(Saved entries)
== == ==
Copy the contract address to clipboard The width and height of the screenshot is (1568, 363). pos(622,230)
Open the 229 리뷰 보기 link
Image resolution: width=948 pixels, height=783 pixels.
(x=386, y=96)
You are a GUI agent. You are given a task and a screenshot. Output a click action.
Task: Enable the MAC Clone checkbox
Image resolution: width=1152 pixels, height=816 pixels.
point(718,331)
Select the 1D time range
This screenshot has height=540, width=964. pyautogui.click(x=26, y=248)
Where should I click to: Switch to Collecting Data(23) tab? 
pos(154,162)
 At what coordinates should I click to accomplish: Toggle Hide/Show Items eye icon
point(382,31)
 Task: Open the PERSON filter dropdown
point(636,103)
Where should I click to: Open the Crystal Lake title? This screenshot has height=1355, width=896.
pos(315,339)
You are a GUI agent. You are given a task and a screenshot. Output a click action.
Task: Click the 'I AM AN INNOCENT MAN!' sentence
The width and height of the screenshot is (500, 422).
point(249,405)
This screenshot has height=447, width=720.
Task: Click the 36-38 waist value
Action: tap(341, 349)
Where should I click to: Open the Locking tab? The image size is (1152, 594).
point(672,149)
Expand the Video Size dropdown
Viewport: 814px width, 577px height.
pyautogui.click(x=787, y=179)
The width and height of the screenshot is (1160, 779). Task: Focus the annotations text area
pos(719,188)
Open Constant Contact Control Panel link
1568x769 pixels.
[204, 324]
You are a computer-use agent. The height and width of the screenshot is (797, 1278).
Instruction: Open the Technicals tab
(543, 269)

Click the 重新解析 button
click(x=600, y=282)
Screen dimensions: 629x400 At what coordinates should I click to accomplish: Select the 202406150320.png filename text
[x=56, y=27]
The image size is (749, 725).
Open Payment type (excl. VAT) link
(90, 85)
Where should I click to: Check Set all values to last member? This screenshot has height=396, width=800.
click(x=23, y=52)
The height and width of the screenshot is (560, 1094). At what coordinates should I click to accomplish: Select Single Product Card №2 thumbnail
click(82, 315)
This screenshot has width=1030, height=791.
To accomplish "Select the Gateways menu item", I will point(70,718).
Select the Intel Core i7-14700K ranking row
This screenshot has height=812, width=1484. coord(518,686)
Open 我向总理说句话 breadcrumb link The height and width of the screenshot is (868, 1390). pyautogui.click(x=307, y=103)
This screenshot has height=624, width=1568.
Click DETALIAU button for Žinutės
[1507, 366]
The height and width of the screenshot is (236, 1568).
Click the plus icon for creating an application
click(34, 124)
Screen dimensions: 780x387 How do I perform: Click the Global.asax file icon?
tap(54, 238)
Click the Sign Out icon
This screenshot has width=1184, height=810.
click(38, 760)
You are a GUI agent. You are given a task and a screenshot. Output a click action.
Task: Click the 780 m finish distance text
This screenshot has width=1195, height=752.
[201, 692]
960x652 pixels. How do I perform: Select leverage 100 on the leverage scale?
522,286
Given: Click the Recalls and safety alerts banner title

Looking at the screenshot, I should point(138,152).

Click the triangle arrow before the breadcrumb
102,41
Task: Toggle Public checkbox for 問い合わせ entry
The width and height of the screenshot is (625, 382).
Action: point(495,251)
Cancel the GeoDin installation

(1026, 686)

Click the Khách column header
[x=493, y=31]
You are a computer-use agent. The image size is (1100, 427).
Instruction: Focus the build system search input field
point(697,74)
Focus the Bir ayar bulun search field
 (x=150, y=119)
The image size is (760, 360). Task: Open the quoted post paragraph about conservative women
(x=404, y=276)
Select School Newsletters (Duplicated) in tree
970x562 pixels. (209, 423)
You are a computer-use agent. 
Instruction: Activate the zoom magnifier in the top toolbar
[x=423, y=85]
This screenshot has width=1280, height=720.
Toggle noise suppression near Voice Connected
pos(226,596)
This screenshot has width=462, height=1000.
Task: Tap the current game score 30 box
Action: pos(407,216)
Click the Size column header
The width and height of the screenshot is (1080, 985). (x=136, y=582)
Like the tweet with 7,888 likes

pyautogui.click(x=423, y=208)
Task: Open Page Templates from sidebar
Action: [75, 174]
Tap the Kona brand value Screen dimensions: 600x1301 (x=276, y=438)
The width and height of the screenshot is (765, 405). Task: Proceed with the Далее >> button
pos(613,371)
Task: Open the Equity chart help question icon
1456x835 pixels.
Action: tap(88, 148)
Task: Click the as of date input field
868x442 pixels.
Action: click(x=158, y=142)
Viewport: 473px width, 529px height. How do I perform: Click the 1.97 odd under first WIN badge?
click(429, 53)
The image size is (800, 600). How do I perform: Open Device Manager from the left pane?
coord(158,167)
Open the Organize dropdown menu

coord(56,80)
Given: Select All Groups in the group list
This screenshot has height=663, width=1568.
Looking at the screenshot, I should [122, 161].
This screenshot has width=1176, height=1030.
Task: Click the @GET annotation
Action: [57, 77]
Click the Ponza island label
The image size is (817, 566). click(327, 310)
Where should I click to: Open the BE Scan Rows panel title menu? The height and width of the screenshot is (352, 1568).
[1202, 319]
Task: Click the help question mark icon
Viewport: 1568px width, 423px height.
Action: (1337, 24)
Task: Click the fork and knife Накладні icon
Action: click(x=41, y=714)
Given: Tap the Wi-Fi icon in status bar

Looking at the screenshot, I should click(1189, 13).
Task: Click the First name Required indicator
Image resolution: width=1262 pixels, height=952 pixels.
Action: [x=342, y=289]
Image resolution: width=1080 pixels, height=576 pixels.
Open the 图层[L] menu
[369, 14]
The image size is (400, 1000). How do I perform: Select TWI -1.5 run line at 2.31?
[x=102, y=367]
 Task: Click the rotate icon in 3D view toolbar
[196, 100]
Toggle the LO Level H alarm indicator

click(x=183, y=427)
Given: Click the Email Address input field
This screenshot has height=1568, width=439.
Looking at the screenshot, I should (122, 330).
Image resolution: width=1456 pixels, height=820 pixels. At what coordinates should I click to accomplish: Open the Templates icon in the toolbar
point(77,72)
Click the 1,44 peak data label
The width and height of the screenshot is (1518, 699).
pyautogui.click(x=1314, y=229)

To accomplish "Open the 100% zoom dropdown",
== == ==
Problem
The answer must be a single number: how many lines of the data hold the word "question".

Written answer
2